**GOAL**
Reproduce every one of the following entries line for line, without altering a single character.

* START *

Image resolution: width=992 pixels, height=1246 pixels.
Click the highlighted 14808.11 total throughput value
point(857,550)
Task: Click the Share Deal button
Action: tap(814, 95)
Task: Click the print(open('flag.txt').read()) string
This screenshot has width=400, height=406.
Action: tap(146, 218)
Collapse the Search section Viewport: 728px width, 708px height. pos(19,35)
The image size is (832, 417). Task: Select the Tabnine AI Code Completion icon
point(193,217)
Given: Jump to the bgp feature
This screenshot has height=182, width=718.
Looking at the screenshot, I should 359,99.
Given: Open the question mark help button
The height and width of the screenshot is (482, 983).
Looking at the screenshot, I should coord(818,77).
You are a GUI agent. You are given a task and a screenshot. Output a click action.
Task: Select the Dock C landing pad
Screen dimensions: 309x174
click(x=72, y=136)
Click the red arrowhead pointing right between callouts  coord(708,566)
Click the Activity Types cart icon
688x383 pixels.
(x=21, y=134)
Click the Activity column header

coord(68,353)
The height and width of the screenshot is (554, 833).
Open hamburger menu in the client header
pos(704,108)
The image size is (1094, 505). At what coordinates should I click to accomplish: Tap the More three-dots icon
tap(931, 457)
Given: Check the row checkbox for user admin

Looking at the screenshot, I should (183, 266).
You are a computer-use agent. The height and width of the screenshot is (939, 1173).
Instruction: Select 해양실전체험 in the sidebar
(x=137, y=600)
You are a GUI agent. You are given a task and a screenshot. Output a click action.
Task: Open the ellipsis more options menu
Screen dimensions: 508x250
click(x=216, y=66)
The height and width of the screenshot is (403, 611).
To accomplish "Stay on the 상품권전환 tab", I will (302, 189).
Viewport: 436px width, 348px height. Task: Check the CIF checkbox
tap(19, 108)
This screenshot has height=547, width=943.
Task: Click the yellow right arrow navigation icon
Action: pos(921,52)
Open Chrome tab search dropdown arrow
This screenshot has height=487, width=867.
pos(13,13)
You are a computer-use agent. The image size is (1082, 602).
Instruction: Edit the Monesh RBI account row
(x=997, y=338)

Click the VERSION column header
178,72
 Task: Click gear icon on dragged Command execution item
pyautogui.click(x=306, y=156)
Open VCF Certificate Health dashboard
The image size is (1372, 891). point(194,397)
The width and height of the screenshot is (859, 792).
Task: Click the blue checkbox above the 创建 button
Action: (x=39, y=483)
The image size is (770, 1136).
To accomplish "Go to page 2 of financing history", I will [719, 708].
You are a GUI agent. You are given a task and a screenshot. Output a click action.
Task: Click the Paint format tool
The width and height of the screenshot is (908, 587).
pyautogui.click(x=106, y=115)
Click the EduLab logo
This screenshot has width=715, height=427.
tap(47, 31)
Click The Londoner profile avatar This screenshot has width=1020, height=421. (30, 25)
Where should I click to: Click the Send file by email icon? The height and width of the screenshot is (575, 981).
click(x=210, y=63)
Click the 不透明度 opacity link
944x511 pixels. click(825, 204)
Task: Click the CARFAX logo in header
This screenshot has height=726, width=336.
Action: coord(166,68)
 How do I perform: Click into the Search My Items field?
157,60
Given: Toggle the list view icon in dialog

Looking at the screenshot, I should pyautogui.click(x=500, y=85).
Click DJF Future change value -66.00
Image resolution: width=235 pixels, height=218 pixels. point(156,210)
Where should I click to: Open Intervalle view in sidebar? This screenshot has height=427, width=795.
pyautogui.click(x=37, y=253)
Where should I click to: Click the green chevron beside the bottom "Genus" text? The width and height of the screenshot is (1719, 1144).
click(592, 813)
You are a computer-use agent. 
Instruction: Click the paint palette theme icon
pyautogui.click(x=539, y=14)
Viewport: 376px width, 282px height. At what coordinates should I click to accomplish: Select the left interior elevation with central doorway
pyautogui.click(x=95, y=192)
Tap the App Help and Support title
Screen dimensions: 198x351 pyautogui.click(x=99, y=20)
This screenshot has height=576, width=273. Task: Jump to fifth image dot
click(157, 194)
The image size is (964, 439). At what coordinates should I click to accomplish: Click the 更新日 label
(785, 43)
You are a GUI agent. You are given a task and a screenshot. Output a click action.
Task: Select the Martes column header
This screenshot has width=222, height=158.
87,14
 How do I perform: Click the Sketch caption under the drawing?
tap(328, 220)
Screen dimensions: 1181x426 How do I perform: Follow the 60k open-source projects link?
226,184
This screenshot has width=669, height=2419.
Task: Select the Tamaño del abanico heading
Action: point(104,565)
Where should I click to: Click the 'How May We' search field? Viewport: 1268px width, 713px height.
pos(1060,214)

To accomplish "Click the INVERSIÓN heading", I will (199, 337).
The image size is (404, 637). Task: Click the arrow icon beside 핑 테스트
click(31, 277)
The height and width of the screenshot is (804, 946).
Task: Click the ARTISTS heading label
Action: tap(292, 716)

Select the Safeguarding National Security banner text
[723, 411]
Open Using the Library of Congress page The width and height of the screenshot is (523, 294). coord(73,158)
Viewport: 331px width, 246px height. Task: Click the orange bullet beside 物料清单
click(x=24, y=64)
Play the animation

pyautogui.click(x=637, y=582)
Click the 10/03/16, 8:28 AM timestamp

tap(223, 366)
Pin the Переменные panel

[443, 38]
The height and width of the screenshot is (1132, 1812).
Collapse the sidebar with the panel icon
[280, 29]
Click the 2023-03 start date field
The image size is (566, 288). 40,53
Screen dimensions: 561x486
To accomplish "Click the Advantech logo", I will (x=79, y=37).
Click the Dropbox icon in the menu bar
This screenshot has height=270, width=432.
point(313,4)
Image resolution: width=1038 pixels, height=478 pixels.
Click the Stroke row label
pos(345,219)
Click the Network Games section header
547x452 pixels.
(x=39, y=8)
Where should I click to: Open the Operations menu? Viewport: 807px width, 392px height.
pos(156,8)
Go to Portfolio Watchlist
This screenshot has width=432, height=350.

* END *

**OUTPUT BELOW**
Image resolution: width=992 pixels, height=1246 pixels.
Click the highlighted 14808.11 total throughput value
point(857,550)
Task: Click the Share Deal button
Action: tap(814, 95)
Task: Click the print(open('flag.txt').read()) string
This screenshot has width=400, height=406.
Action: tap(146, 218)
Collapse the Search section Viewport: 728px width, 708px height. pos(19,35)
The image size is (832, 417). Task: Select the Tabnine AI Code Completion icon
point(193,217)
Given: Jump to the bgp feature
This screenshot has height=182, width=718.
Looking at the screenshot, I should 359,99.
Given: Open the question mark help button
The height and width of the screenshot is (482, 983).
Looking at the screenshot, I should coord(818,77).
You are a GUI agent. You are given a task and a screenshot. Output a click action.
Task: Select the Dock C landing pad
Screen dimensions: 309x174
click(x=72, y=136)
Click the red arrowhead pointing right between callouts  coord(708,566)
Click the Activity Types cart icon
688x383 pixels.
(x=21, y=134)
Click the Activity column header

coord(68,353)
The height and width of the screenshot is (554, 833).
Open hamburger menu in the client header
pos(704,108)
The image size is (1094, 505). At what coordinates should I click to accomplish: Tap the More three-dots icon
tap(931, 457)
Given: Check the row checkbox for user admin

Looking at the screenshot, I should (183, 266).
You are a computer-use agent. The height and width of the screenshot is (939, 1173).
Instruction: Select 해양실전체험 in the sidebar
(x=137, y=600)
You are a GUI agent. You are given a task and a screenshot. Output a click action.
Task: Open the ellipsis more options menu
Screen dimensions: 508x250
click(x=216, y=66)
The height and width of the screenshot is (403, 611).
To accomplish "Stay on the 상품권전환 tab", I will (302, 189).
Viewport: 436px width, 348px height. Task: Check the CIF checkbox
tap(19, 108)
This screenshot has height=547, width=943.
Task: Click the yellow right arrow navigation icon
Action: pos(921,52)
Open Chrome tab search dropdown arrow
This screenshot has height=487, width=867.
pos(13,13)
You are a computer-use agent. The image size is (1082, 602).
Instruction: Edit the Monesh RBI account row
(x=997, y=338)

Click the VERSION column header
178,72
 Task: Click gear icon on dragged Command execution item
pyautogui.click(x=306, y=156)
Open VCF Certificate Health dashboard
The image size is (1372, 891). point(194,397)
The width and height of the screenshot is (859, 792).
Task: Click the blue checkbox above the 创建 button
Action: (x=39, y=483)
The image size is (770, 1136).
To accomplish "Go to page 2 of financing history", I will [719, 708].
You are a GUI agent. You are given a task and a screenshot. Output a click action.
Task: Click the Paint format tool
The width and height of the screenshot is (908, 587).
pyautogui.click(x=106, y=115)
Click the EduLab logo
This screenshot has width=715, height=427.
tap(47, 31)
Click The Londoner profile avatar This screenshot has width=1020, height=421. (30, 25)
Where should I click to: Click the Send file by email icon? The height and width of the screenshot is (575, 981).
click(x=210, y=63)
Click the 不透明度 opacity link
944x511 pixels. click(825, 204)
Task: Click the CARFAX logo in header
This screenshot has height=726, width=336.
Action: coord(166,68)
 How do I perform: Click into the Search My Items field?
157,60
Given: Toggle the list view icon in dialog

Looking at the screenshot, I should pyautogui.click(x=500, y=85).
Click DJF Future change value -66.00
Image resolution: width=235 pixels, height=218 pixels. point(156,210)
Where should I click to: Open Intervalle view in sidebar? This screenshot has height=427, width=795.
pyautogui.click(x=37, y=253)
Where should I click to: Click the green chevron beside the bottom "Genus" text? The width and height of the screenshot is (1719, 1144).
click(592, 813)
You are a computer-use agent. 
Instruction: Click the paint palette theme icon
pyautogui.click(x=539, y=14)
Viewport: 376px width, 282px height. At what coordinates should I click to accomplish: Select the left interior elevation with central doorway
pyautogui.click(x=95, y=192)
Tap the App Help and Support title
Screen dimensions: 198x351 pyautogui.click(x=99, y=20)
This screenshot has height=576, width=273. Task: Jump to fifth image dot
click(157, 194)
The image size is (964, 439). At what coordinates should I click to accomplish: Click the 更新日 label
(785, 43)
You are a GUI agent. You are given a task and a screenshot. Output a click action.
Task: Select the Martes column header
This screenshot has width=222, height=158.
87,14
 How do I perform: Click the Sketch caption under the drawing?
tap(328, 220)
Screen dimensions: 1181x426 How do I perform: Follow the 60k open-source projects link?
226,184
This screenshot has width=669, height=2419.
Task: Select the Tamaño del abanico heading
Action: point(104,565)
Where should I click to: Click the 'How May We' search field? Viewport: 1268px width, 713px height.
pos(1060,214)

To accomplish "Click the INVERSIÓN heading", I will (199, 337).
The image size is (404, 637). Task: Click the arrow icon beside 핑 테스트
click(31, 277)
The height and width of the screenshot is (804, 946).
Task: Click the ARTISTS heading label
Action: tap(292, 716)

Select the Safeguarding National Security banner text
[723, 411]
Open Using the Library of Congress page The width and height of the screenshot is (523, 294). coord(73,158)
Viewport: 331px width, 246px height. Task: Click the orange bullet beside 物料清单
click(x=24, y=64)
Play the animation

pyautogui.click(x=637, y=582)
Click the 10/03/16, 8:28 AM timestamp

tap(223, 366)
Pin the Переменные panel

[443, 38]
The height and width of the screenshot is (1132, 1812).
Collapse the sidebar with the panel icon
[280, 29]
Click the 2023-03 start date field
The image size is (566, 288). 40,53
Screen dimensions: 561x486
To accomplish "Click the Advantech logo", I will (x=79, y=37).
Click the Dropbox icon in the menu bar
This screenshot has height=270, width=432.
point(313,4)
Image resolution: width=1038 pixels, height=478 pixels.
Click the Stroke row label
pos(345,219)
Click the Network Games section header
547x452 pixels.
(x=39, y=8)
Where should I click to: Open the Operations menu? Viewport: 807px width, 392px height.
pos(156,8)
Go to Portfolio Watchlist
This screenshot has width=432, height=350.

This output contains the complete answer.